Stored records
....................
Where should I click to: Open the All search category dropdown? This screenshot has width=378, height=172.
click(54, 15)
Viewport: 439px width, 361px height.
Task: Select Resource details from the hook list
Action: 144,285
....................
Your objective – Write out every one of the records above again, word for word, with nothing changed.

Exercise result –
Where should I click to: Open the All search category dropdown? This screenshot has width=378, height=172.
click(54, 15)
Viewport: 439px width, 361px height.
Task: Select Resource details from the hook list
Action: 144,285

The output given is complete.